— Begin Data records —

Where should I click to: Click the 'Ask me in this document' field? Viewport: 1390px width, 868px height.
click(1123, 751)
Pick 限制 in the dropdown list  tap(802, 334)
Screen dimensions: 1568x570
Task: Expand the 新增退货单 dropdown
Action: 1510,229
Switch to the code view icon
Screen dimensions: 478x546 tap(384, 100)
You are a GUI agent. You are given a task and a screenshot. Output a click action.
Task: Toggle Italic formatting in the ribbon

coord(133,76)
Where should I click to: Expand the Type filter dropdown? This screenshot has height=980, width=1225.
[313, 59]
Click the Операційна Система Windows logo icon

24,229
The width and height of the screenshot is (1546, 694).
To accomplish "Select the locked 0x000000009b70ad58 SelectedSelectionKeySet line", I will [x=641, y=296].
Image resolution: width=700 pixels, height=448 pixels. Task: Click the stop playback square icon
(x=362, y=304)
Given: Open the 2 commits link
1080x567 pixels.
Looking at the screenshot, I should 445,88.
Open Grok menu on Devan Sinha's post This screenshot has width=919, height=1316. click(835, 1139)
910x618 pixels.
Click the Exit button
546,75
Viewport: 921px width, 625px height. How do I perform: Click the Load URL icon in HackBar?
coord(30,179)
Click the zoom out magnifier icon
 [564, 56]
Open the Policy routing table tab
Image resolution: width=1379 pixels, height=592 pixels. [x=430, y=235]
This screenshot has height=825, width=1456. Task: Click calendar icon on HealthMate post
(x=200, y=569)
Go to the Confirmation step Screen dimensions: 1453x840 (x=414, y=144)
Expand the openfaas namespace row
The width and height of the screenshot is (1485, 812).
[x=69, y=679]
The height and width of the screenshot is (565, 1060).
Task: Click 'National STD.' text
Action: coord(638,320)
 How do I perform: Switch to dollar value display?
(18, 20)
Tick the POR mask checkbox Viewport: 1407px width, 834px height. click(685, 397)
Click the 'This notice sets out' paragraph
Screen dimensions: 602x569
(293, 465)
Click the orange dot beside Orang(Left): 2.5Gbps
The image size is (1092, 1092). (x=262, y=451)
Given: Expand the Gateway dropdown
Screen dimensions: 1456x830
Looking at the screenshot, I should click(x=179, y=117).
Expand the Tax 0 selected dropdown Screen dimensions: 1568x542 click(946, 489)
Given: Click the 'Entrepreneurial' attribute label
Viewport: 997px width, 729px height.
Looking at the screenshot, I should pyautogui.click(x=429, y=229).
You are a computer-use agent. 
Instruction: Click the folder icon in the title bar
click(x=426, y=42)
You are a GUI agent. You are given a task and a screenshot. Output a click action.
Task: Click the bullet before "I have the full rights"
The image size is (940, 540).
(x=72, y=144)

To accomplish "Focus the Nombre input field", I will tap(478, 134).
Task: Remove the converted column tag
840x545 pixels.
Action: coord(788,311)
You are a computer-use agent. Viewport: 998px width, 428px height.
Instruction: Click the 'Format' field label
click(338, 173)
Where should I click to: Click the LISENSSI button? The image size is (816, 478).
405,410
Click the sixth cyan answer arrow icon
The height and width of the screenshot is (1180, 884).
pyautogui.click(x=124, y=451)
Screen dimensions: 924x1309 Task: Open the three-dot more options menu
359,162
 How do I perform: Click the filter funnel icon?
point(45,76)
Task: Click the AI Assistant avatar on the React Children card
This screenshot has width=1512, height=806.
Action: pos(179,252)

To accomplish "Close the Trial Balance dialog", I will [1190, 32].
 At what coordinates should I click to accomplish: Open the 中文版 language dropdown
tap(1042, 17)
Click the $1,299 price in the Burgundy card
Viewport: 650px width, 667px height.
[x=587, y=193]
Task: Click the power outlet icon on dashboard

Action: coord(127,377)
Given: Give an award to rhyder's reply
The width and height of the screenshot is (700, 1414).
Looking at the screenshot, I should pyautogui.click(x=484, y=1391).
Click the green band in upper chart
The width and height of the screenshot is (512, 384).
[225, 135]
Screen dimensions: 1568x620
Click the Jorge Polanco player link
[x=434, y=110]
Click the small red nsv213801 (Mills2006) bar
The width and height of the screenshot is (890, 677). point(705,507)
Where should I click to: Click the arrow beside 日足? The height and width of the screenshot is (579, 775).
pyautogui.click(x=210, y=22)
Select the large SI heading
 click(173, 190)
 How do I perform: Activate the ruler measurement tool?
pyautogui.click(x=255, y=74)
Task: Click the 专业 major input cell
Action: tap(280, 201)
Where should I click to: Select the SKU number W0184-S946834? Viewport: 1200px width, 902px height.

— End Data records —

Your goal | Pick out each line of the listing above that contains the string "filter". Case counts.

Response to this task |
Where should I click to: Expand the Type filter dropdown? This screenshot has height=980, width=1225.
 How do I perform: Click the filter funnel icon?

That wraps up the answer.